Un sentiment d’insécurité grandissant ? Très certainement…

Depuis la vague d’attentats de janvier 2015 en France, la conception de la police municipale a évolué. En tête, pour beaucoup, la mort de Clarissa Jean-Philippe, abattue d’une balle dans le dos par le terroriste Amedy Coulibaly le 8 janvier de cette même année. Les questions de sécurité se sont depuis imposées dans le discours politique et médiatique. Depuis dix ans, la sécurité figure sans discontinuer sur le podium des priorités des Français·es. 

En réponse, le cadre juridique encadrant l’armement des policier·ères municipaux·ales a évolué. Le ministre de l’Intérieur de l’époque, Bernard Cazeneuve, a diffusé une circulaire assouplissant les conditions de port d’armes. Franck Amédro, formateur à l’usage des armes, explique que « les préfets ne peuvent plus refuser d’autoriser l’armement des policiers municipaux en prétextant que le taux de délinquance de la commune n’est pas assez élevé, alors qu’ils en avaient la capacité auparavant ». En conséquence, les maires arment davantage leurs policier·ères municipaux·ales. 

Depuis cette date, le curseur sur la doctrine du maintien de l’ordre s’est déplacé. La police municipale n’est plus « de proximité », elle devient interventionniste.

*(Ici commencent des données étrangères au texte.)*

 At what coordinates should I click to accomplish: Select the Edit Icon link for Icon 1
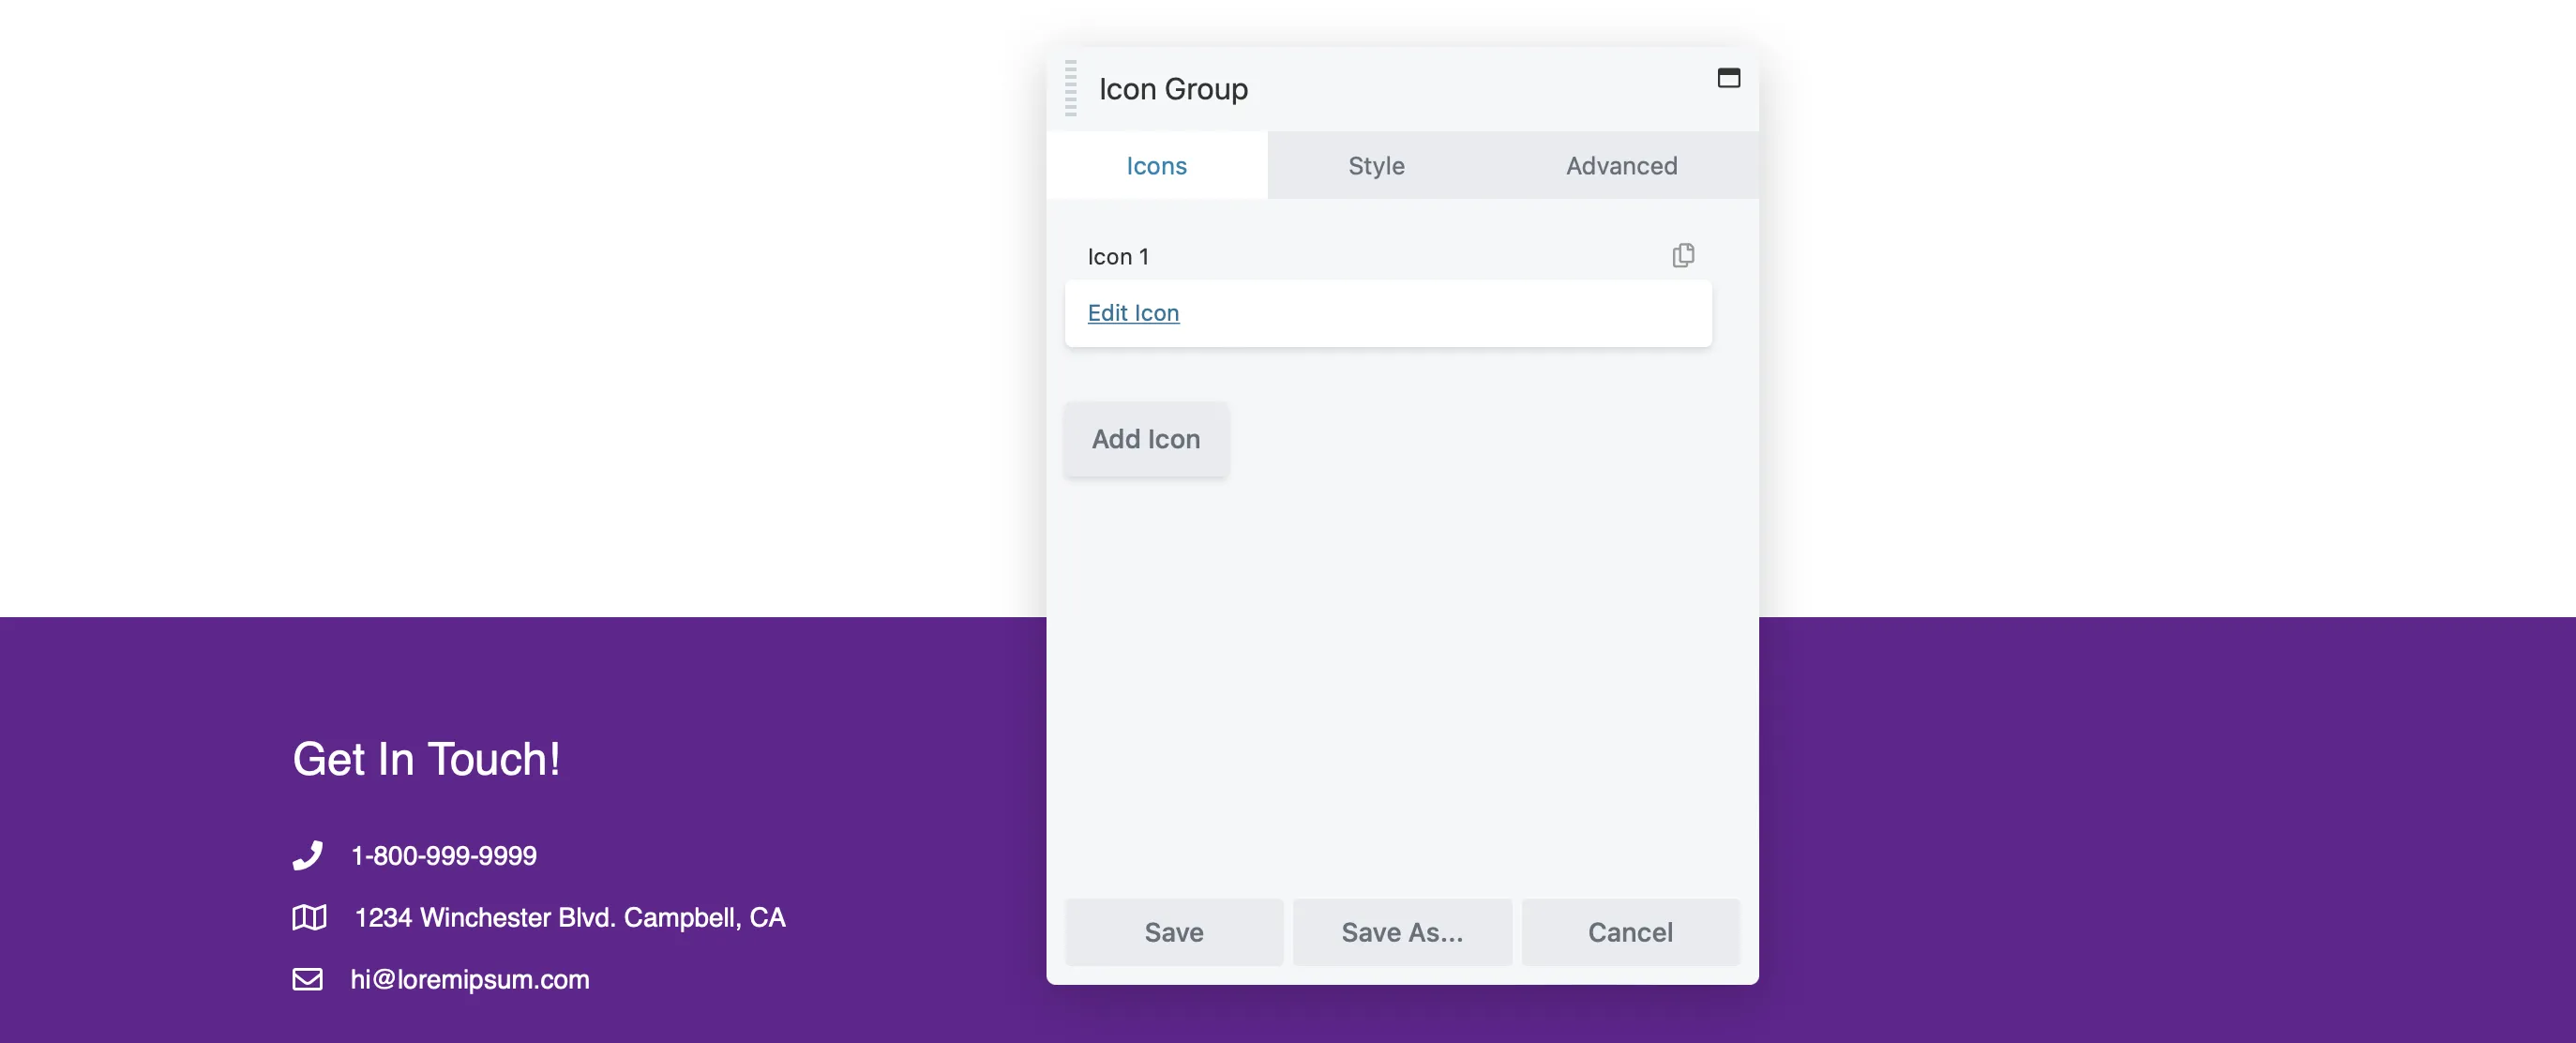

Doté·es d’une arme létale, les policier·ères municipaux·ales peuvent désormais se substituer à leurs homologues de la nationale, qui se désengagent de plus en plus des territoires, comme le montre le taux d’engagement des effectifs sur le terrain. D’après la Cour des comptes, en 2011, les policier·ères nationaux·ales passaient 39 % de leur activité hors des locaux. Ce chiffre a baissé de deux points en l’espace de dix ans. Une observation faite par l’ensemble des élu·es contacté·es dans le cadre de cette enquête. 

La sociologue Virginie Malochet explique que la police municipale a changé de prérogatives à partir du moment où elle s’est dotée d’une arme létale. La police nationale, elle, s’est donc désengagée. L’arme létale devenant un outil privilégié des agent·es qui la portent, armer sa police devient un argument au moment du recrutement. « Parmi les facteurs de possession d’armes létales, la fidélisation est un argument décisif pour les mairies », explique la sociologue. 

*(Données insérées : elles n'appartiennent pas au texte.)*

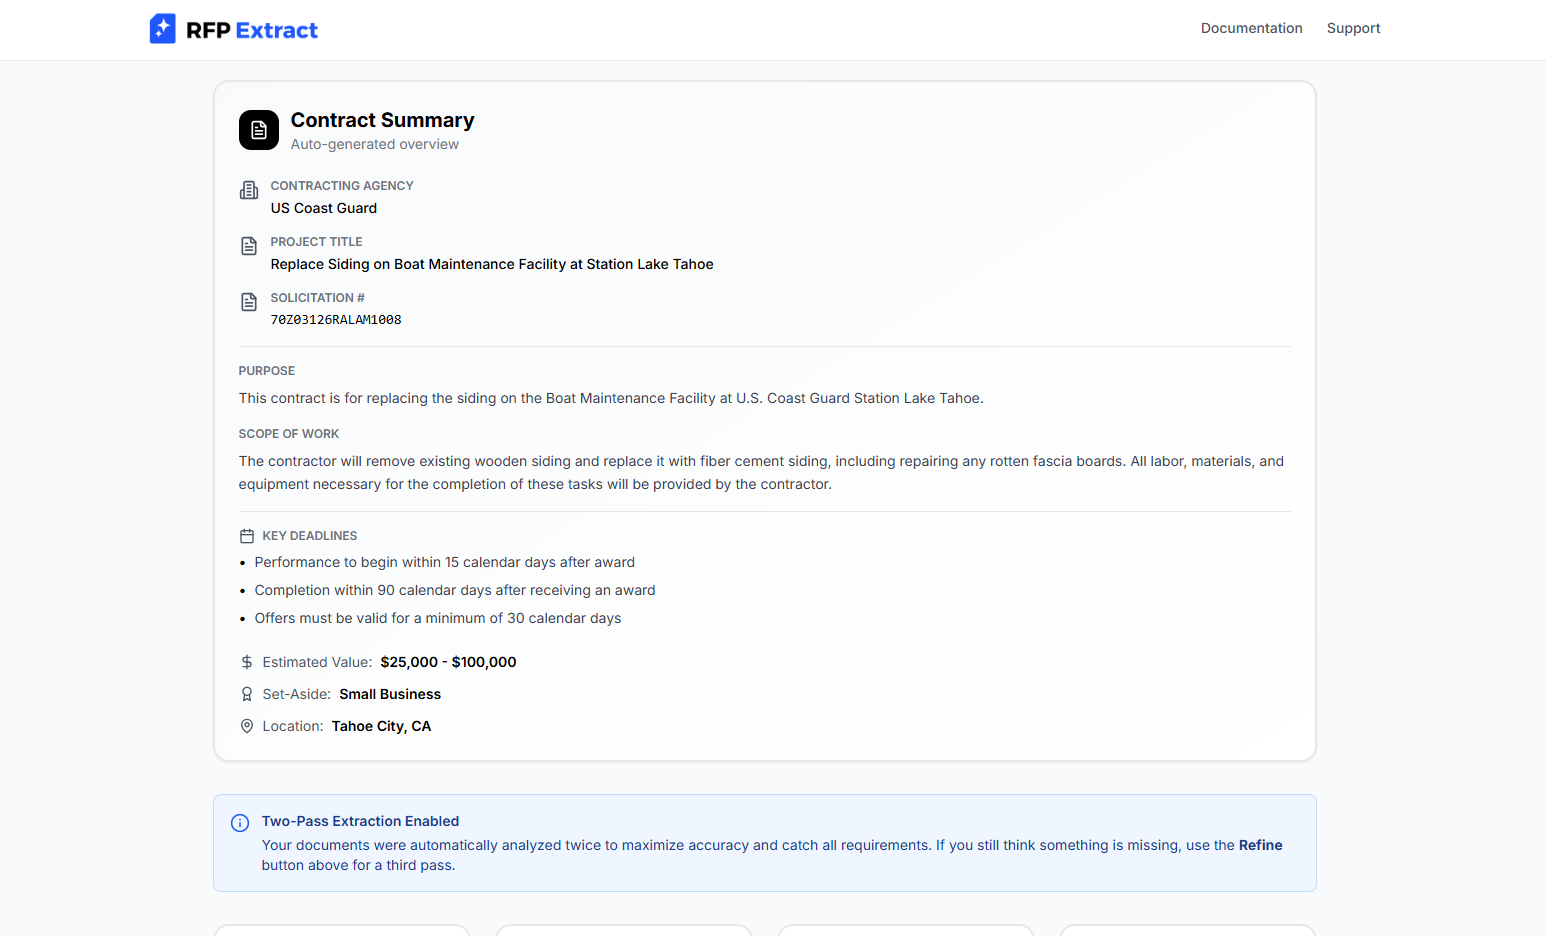This screenshot has width=1546, height=936.
Task: Click the RFP Extract wordmark
Action: coord(250,29)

Le cas de la ville de Talence, qui propose l’armement létal, abonde dans ce sens. Le chef du cabinet du maire, Pierre-Etienne Brouté, voit chaque année des policier·ères issu·es de communes non armées grossir ses rangs. « Avec ce dispositif, ils ont l’impression d’être reconnus », analyse-t-il.

Ce choix est coûteux. À Talence, « la sécurité n’a pas de prix ». Mais pour les plus petites communes, qui disposent d’un budget à la hauteur de leur importance démographique, c’est une autre affaire. Comme le met en évidence la carte des polices municipales équipées d’une arme létale en Gironde en 2024. 

L’armement nécessite l’acquisition de locaux sécurisés, de coffres-forts scellés au sol, d’outils de traçabilité et de formations au cadre juridique et au tir. En moyenne, une arme coûte 350 euros, sans compter les munitions, l’entretien du matériel et les locaux.

C’est donc davantage une tendance générale à l’armement qui explique les choix personnels des élu·es. Indépendamment d’ailleurs du taux de crimes et délits et des positions politiques, le clivage gauche-droite devenant obsolète. En France, certains bastions de la gauche résistent. À l’image de Paris, Nantes et Bordeaux. 

Quelles sont les villes qui résistent ? Celles de gauche…

À Bordeaux, les policier·ères municipaux·ales n’ont jamais été doté·es d’une arme létale. Le débat a été relancé ces dernières semaines. Le maire de la ville, Pierre Hurmic, a accordé une interview au « Monde » mercredi 3 avril où il a exprimé sa stratégie : augmenter le nombre de policier·ères municipaux·ales sans pour autant les équiper d’armes létales. 

En marge de la conférence de presse organisée au lendemain de l’attaque au couteau qui a eu lieu à proximité du miroir d’eau, son adjoint à la sécurité, Marc Etcheverry, nous confie sa vision du maintien de l’ordre. « La police municipale ne doit pas se substituer à la police nationale. Elle est déjà suffisamment armée pour répondre à ses missions de tranquillité publique. » À la ceinture, les agents portent un bâton de défense et un Taser. Il ajoute : « L’armement létal à Bordeaux serait une erreur stratégique et une fuite en avant ». Avec comme crainte le désengagement de l’État, impliquant une baisse de la présence sur le terrain de la police nationale à Bordeaux. 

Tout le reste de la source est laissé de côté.